§ **RECORD SET**

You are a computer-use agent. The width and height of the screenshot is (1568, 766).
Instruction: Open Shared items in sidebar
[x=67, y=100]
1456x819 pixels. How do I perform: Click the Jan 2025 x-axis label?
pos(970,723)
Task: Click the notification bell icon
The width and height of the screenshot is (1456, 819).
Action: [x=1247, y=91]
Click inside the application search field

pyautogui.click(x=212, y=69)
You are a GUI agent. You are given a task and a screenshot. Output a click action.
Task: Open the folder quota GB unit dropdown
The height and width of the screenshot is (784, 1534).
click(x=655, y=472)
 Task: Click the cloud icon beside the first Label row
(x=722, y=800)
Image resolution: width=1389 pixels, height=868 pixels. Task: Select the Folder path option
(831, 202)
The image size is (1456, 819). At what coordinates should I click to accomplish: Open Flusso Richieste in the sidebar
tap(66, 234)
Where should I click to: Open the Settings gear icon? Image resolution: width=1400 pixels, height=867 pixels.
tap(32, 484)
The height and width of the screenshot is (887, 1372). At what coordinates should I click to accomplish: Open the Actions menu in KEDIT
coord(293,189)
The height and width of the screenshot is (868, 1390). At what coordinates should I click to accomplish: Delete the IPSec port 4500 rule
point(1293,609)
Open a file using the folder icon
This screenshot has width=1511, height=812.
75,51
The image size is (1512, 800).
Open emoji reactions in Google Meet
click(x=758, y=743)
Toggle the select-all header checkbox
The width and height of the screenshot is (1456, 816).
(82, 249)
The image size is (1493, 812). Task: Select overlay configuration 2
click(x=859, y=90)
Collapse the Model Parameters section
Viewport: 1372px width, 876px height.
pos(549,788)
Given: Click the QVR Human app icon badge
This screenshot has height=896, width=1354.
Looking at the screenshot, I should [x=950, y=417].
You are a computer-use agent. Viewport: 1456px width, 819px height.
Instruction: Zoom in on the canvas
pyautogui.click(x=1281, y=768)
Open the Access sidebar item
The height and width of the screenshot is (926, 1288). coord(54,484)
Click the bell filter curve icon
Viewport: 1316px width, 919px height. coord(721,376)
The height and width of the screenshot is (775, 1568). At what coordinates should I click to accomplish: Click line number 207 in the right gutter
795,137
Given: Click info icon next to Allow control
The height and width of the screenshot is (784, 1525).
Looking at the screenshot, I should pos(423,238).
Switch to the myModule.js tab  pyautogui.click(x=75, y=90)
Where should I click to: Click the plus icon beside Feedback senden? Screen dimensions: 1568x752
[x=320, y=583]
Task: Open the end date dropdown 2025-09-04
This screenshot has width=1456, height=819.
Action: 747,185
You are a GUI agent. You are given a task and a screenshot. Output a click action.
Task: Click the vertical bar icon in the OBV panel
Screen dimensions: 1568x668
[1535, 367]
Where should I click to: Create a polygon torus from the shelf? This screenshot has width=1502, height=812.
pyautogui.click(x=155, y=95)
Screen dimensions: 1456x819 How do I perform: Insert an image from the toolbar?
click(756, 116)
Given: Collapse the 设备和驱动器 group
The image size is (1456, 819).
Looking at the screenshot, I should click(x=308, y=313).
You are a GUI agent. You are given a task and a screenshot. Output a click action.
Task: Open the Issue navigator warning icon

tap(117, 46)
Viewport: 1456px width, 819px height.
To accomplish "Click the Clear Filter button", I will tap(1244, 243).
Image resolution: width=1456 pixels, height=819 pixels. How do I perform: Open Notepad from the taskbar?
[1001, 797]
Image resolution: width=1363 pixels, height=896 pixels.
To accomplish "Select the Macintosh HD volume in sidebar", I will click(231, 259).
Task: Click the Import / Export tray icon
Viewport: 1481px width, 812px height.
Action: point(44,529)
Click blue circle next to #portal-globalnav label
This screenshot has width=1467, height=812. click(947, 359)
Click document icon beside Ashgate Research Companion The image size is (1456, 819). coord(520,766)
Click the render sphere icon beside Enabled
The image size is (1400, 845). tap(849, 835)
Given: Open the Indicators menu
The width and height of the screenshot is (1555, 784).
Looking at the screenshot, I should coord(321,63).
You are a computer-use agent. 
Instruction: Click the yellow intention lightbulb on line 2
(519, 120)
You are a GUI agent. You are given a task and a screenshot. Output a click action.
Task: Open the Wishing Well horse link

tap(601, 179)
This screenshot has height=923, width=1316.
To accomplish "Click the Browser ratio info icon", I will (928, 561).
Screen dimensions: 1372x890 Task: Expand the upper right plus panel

§ **EXERCISE OBJECTIVE**
Please give back exactly the lines of the listing above that run from the one containing "Image resolution: width=1456" through the one containing "Given: Open the Indicators menu", and only those.

§ **ANSWER SECTION**
Image resolution: width=1456 pixels, height=819 pixels. How do I perform: Open Notepad from the taskbar?
[1001, 797]
Image resolution: width=1363 pixels, height=896 pixels.
To accomplish "Select the Macintosh HD volume in sidebar", I will click(231, 259).
Task: Click the Import / Export tray icon
Viewport: 1481px width, 812px height.
Action: point(44,529)
Click blue circle next to #portal-globalnav label
This screenshot has width=1467, height=812. click(947, 359)
Click document icon beside Ashgate Research Companion The image size is (1456, 819). coord(520,766)
Click the render sphere icon beside Enabled
The image size is (1400, 845). tap(849, 835)
Given: Open the Indicators menu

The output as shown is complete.